■ **Exercise A**
Reproduce the text about mountain bikes word for word, in full.

■ **Article**
We both know actual mountain bikes and BSO's aren't even related. As evidenced by sales volumes, most of the general population doesn't. Hence my lament about the unfortunate disproportionate displacement of actually useful bikes that are actually good for what people think they are buying them for. We both agree that actual mountain bikes make for poor commuters. People that buy & ride actual mountain bikes know this. Your commute is short and you are using it as a mountain bike. Do you have any better theory about why so many adventure themed bikes are bought, hardly used and subsequently discarded in short order by Americans? What is it about the adventure theme that makes an item uniquely attractive? Can you explain the market domination in America these "bikes" have? Surely Wal-Mart, Target and Pacific Cycles that make & sell the most of bicycles sold in America have tapped into something. It's certainly not because they are useful, capable or offer a good value. |
I did a century on a rigid mtb once. Ezpz century, riding and chatting with a buddy the whole way. It was over before we knew it. The only Dutchifucation was running 1 1/4" slicks. No pain, just a day of easy miles.

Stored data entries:
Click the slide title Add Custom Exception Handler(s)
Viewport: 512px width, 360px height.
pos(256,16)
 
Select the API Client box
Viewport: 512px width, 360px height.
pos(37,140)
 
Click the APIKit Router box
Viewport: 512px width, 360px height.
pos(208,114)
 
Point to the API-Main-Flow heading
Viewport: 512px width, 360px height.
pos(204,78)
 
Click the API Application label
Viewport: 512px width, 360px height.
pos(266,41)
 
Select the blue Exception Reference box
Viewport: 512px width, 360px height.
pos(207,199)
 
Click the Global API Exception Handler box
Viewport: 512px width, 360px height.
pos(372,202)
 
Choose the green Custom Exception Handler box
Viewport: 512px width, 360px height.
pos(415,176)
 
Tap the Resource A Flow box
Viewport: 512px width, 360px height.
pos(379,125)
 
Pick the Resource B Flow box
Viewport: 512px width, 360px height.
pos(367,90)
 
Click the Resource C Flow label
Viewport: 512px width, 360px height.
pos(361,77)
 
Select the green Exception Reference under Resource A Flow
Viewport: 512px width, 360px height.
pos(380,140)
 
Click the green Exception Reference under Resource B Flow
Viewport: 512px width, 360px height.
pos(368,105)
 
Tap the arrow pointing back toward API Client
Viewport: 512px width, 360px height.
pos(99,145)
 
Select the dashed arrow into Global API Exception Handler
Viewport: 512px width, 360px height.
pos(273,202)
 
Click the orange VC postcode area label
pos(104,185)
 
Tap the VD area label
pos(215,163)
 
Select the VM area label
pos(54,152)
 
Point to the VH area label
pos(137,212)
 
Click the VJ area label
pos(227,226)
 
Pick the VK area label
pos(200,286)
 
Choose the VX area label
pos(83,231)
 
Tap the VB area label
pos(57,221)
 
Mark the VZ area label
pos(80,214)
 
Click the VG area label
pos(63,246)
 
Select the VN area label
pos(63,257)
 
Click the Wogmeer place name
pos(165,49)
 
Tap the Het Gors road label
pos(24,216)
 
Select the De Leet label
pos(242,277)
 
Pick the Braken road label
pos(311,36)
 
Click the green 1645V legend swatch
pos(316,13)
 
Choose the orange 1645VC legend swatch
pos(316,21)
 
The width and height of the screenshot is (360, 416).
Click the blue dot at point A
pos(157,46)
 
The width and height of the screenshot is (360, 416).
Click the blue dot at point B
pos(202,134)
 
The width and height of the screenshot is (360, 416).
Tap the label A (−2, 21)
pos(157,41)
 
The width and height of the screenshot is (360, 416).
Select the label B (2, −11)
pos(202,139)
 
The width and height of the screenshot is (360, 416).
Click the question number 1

■ **Exercise B**
Output everything in the stored entries from the line containing "Click the VJ area label" down to the line containing "pos(165,49)", both lines included, as a numbered list with blank lines left out.

■ **Output A**
We both know actual mountain bikes and BSO's aren't even related. As evidenced by sales volumes, most of the general population doesn't. Hence my lament about the unfortunate disproportionate displacement of actually useful bikes that are actually good for what people think they are buying them for. We both agree that actual mountain bikes make for poor commuters. People that buy & ride actual mountain bikes know this. Your commute is short and you are using it as a mountain bike. Do you have any better theory about why so many adventure themed bikes are bought, hardly used and subsequently discarded in short order by Americans? What is it about the adventure theme that makes an item uniquely attractive? Can you explain the market domination in America these "bikes" have? Surely Wal-Mart, Target and Pacific Cycles that make & sell the most of bicycles sold in America have tapped into something. It's certainly not because they are useful, capable or offer a good value. |
I did a century on a rigid mtb once. Ezpz century, riding and chatting with a buddy the whole way. It was over before we knew it. The only Dutchifucation was running 1 1/4" slicks. No pain, just a day of easy miles.

■ **Output B**
1. Click the VJ area label
2. pos(227,226)
3. Pick the VK area label
4. pos(200,286)
5. Choose the VX area label
6. pos(83,231)
7. Tap the VB area label
8. pos(57,221)
9. Mark the VZ area label
10. pos(80,214)
11. Click the VG area label
12. pos(63,246)
13. Select the VN area label
14. pos(63,257)
15. Click the Wogmeer place name
16. pos(165,49)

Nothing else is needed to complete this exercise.